Bien que les populations non gérées de kiwis soient en déclin, leur nombre a prospéré dans des sanctuaires d’oiseaux sauvages soigneusement gérés ; en fait, à tel point que certaines de ces zones protégées n’ont plus d’espace pour les accueillir.

Cela les a incités à déménager dans des endroits comme Wellington, où des groupes comme celui de Ward se rassemblent pour accueillir leurs nouveaux voisins. Des kiwis ont été repérés par des vététistes nocturnes et sur des images de caméras de sécurité dans des cours autour de la capitale, dit-il.

«Ils vivent, appellent et se trouvent dans les collines entourant notre ville», explique Ward.

Cela a demandé du travail. Au cours de la dernière décennie, les efforts des propriétaires fonciers, de la tribu maori locale et du Kiwi Capital Project ont permis de produire une vaste étendue de terre de 24 000 hectares où les kiwis peuvent se déplacer.

Il regorge de plus de 5 000 pièges à hermines, principal prédateur des poussins de kiwi. Jusqu’à présent, la population de Wellington a un taux de survie des poussins de 90 pour cent.

La Nouvelle-Zélande veut se libérer des prédateurs

L’initiative kiwi fait partie des efforts de la Nouvelle-Zélande visant à débarrasser la nation insulaire des prédateurs introduits, notamment les chats sauvages, les opossums, les rats et les hermines, d’ici 2050. Depuis qu’un gouvernement précédent a fixé cet objectif en 2016, ses chances de succès ont été débattues, mais les groupes communautaires ont sérieusement repris le travail.
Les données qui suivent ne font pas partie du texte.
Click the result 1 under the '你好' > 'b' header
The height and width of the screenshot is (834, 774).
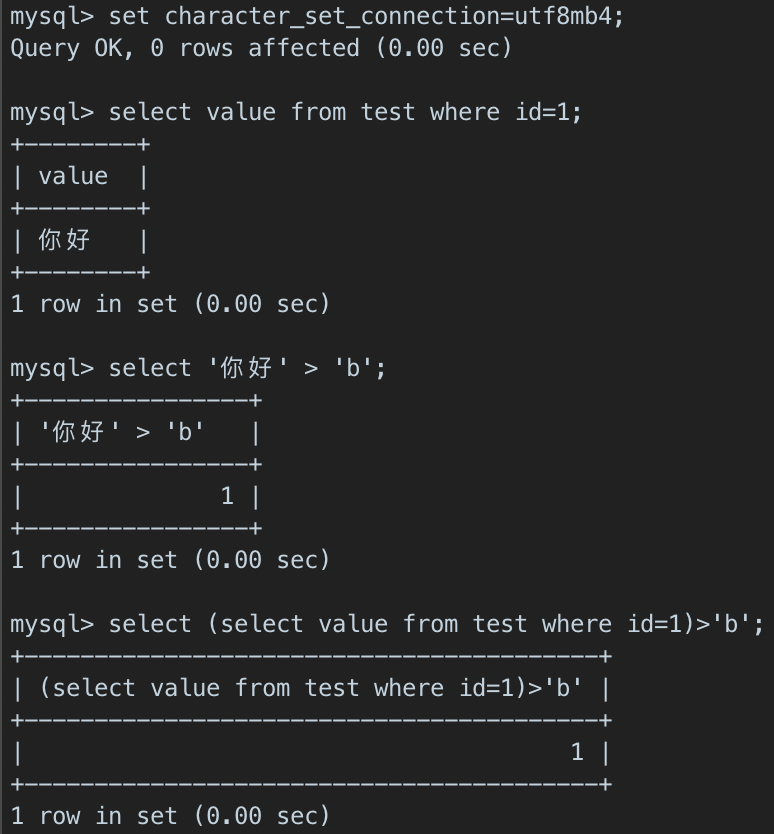click(x=227, y=496)
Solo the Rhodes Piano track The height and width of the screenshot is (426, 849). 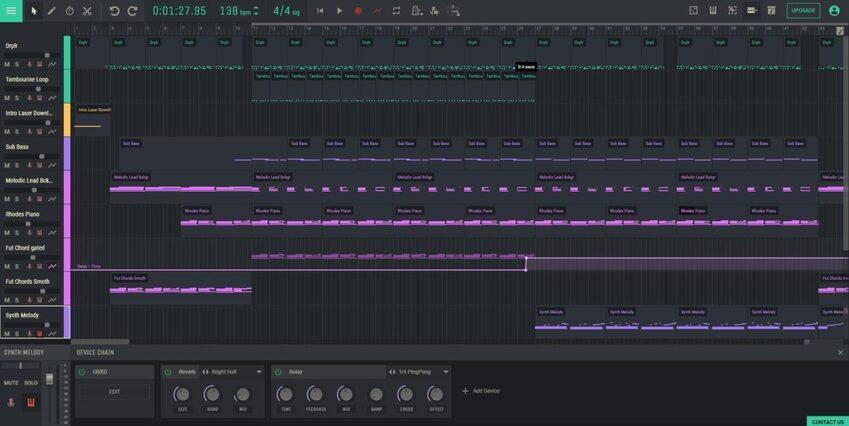click(16, 233)
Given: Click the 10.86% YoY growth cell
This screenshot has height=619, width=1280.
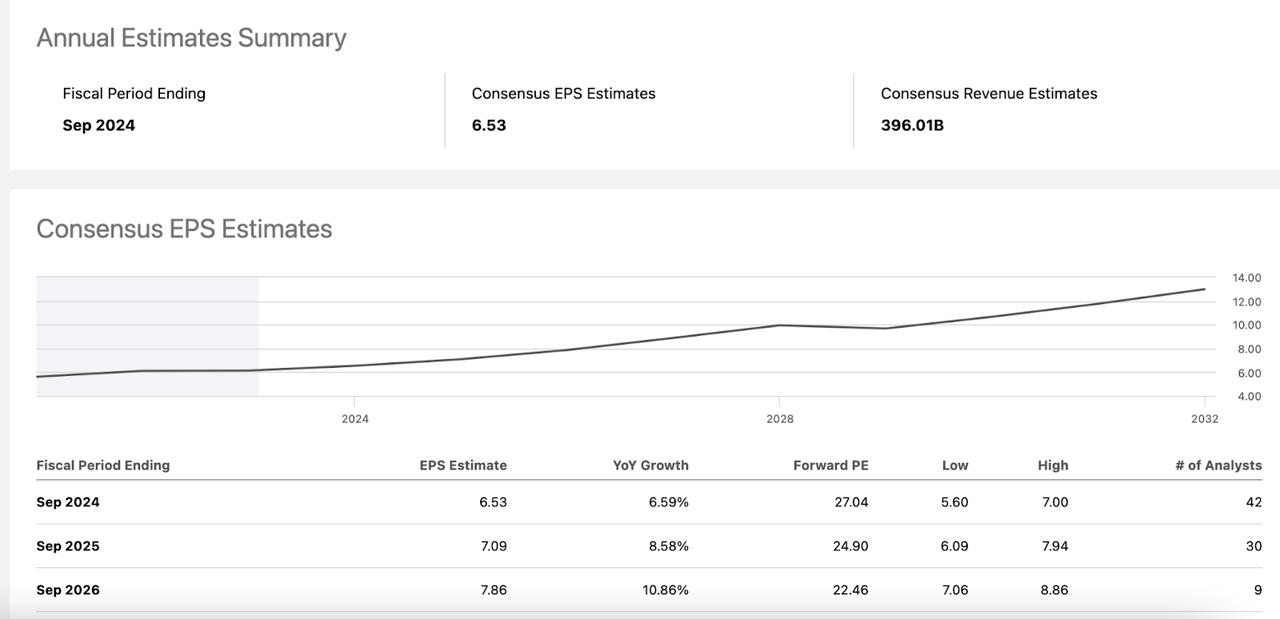Looking at the screenshot, I should pyautogui.click(x=665, y=590).
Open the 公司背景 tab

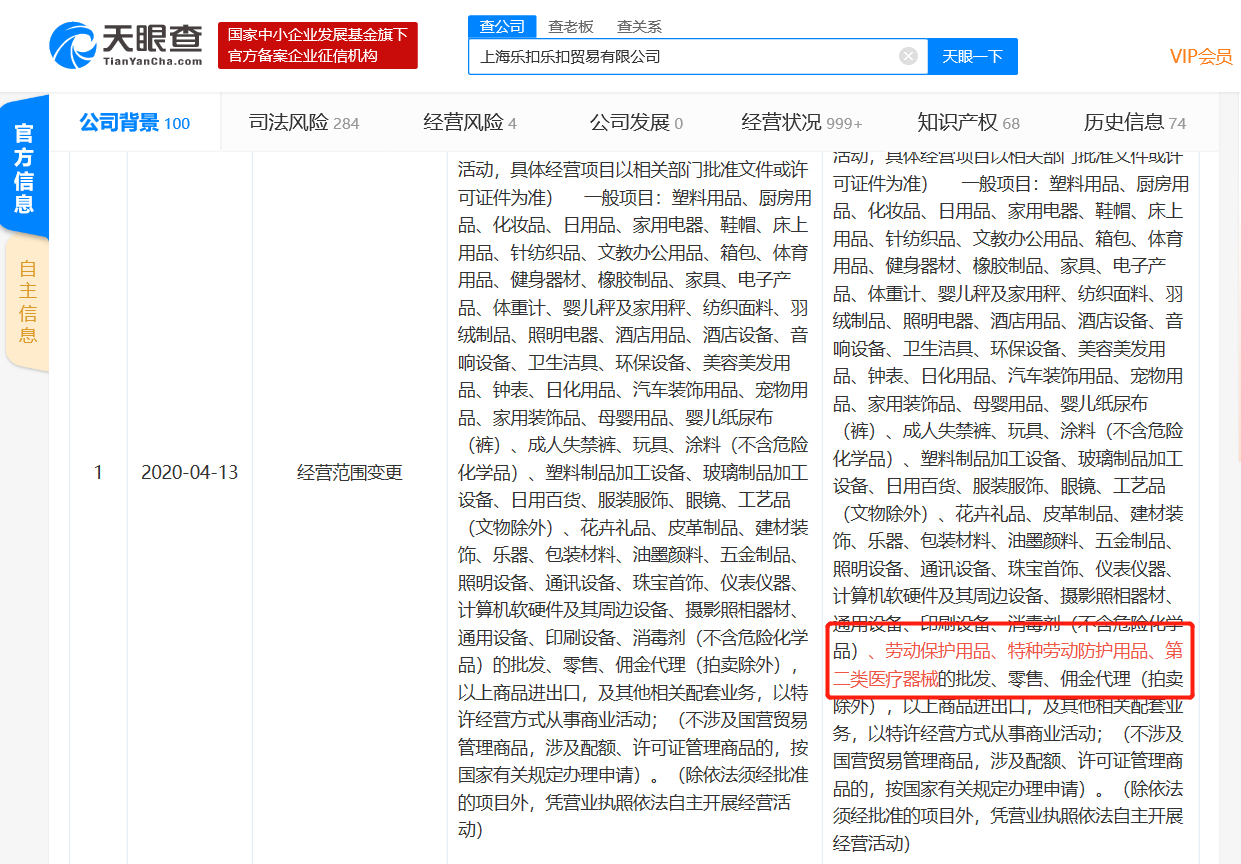[x=134, y=123]
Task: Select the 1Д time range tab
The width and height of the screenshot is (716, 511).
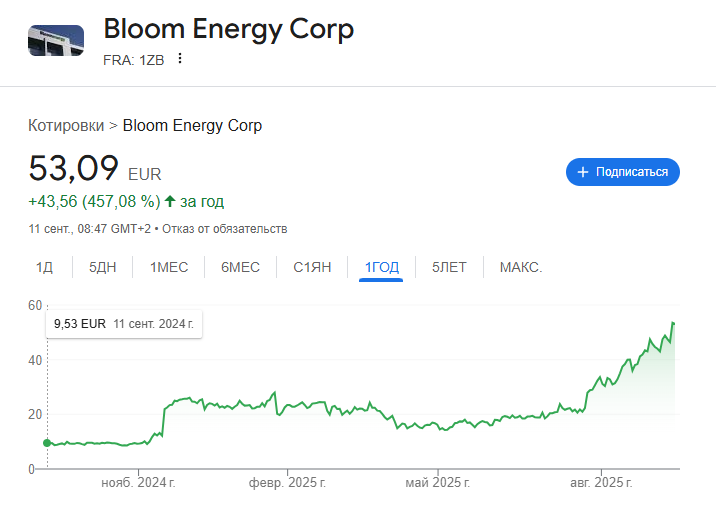Action: [x=44, y=267]
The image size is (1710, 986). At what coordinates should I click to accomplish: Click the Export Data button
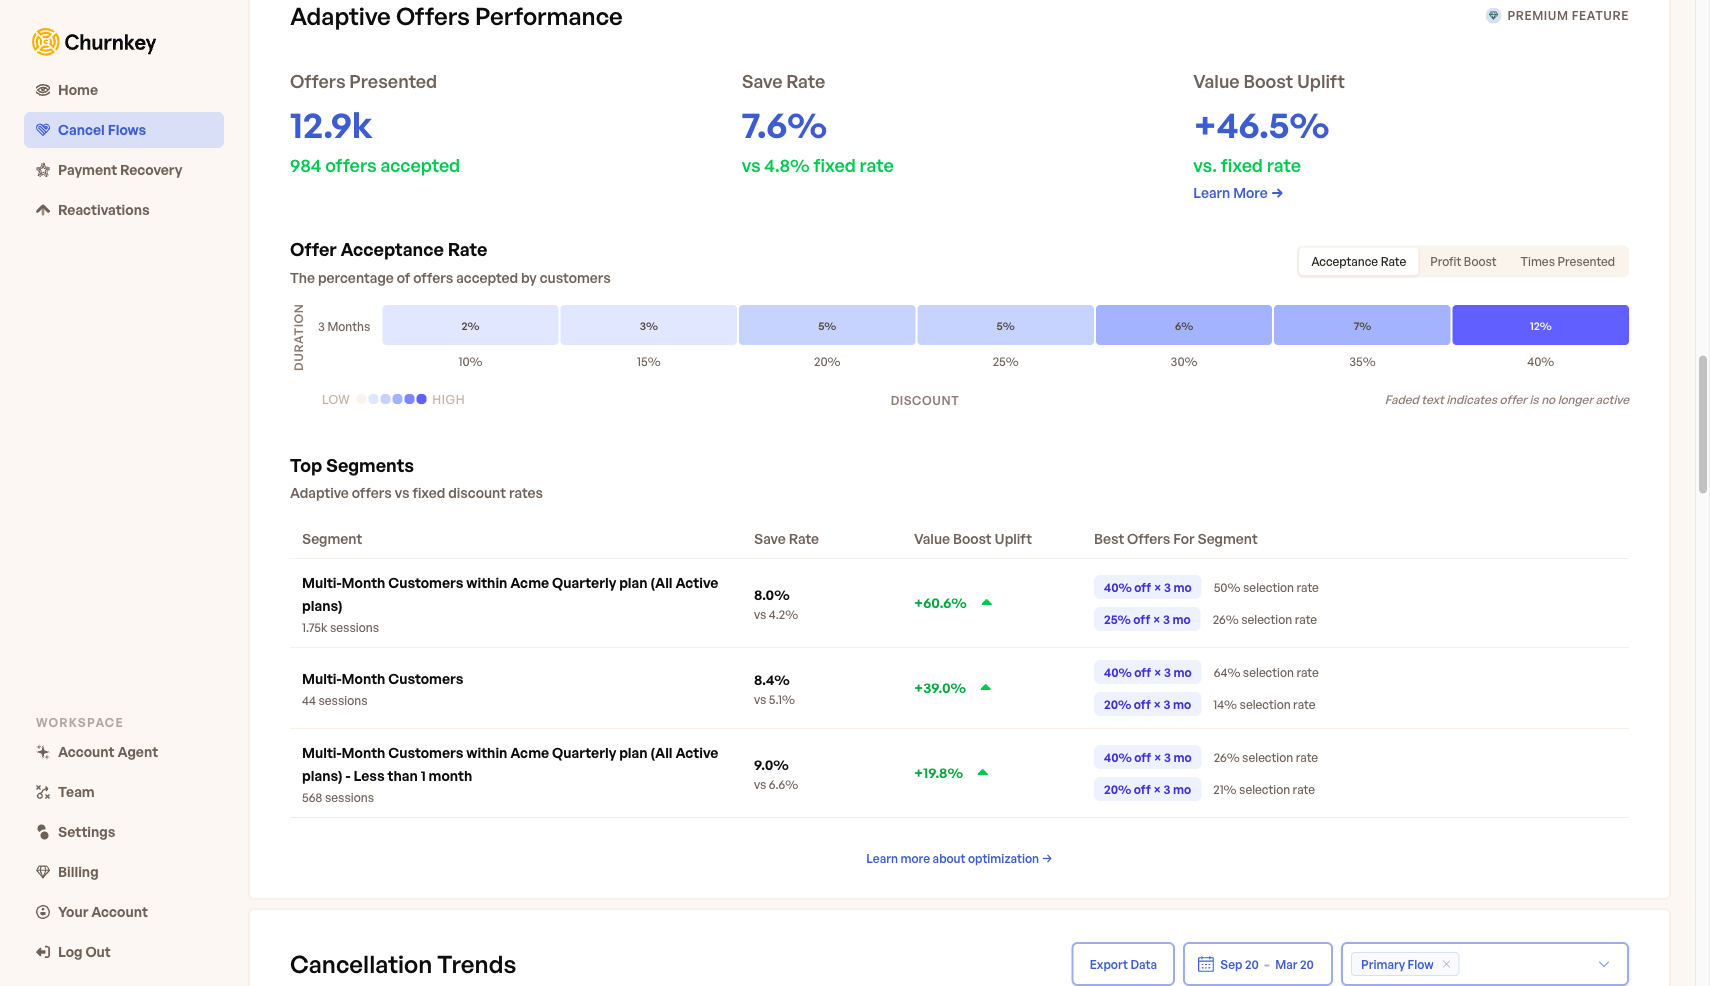click(x=1122, y=964)

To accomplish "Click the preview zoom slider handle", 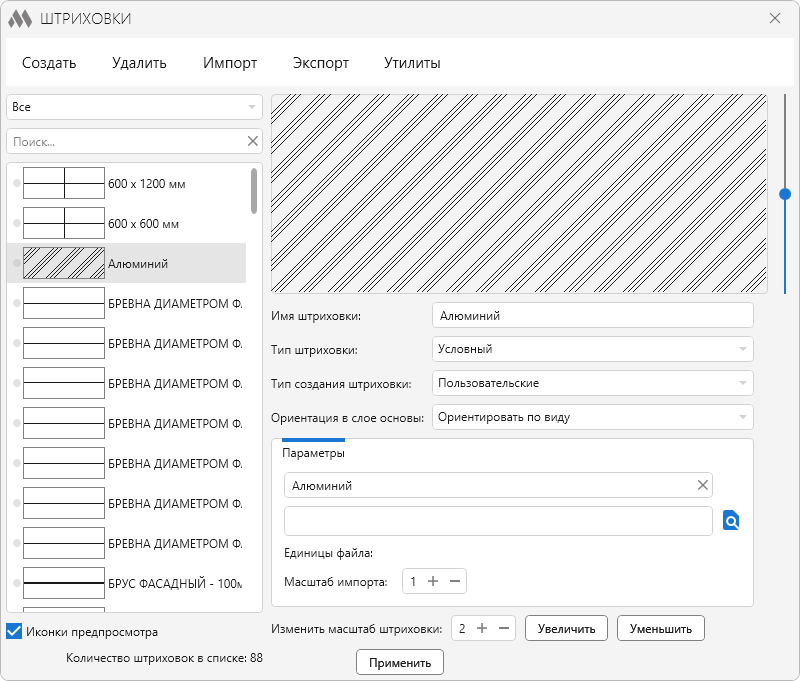I will 785,194.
Certaines parties de Wellington sont désormais totalement exemptes de mammifères prédateurs, à l’exception des animaux domestiques, et oiseaux indigènes fleurir. Des volontaires inspectent les banlieues avec une précision militaire à la recherche d’un seul rat.

«Quand je pense à espèces menacées “À l’échelle mondiale, la plupart du temps, on ne peut pas faire grand-chose de plus qu’une campagne ou un don d’argent”, déclare Michelle Impey, directrice générale de Save the Kiwi. “Mais nous avons ce mouvement incroyable à travers le pays où les gens ordinaires se mobilisent pour faire ce qu’ils peuvent pour protéger une espèce en voie de disparition.”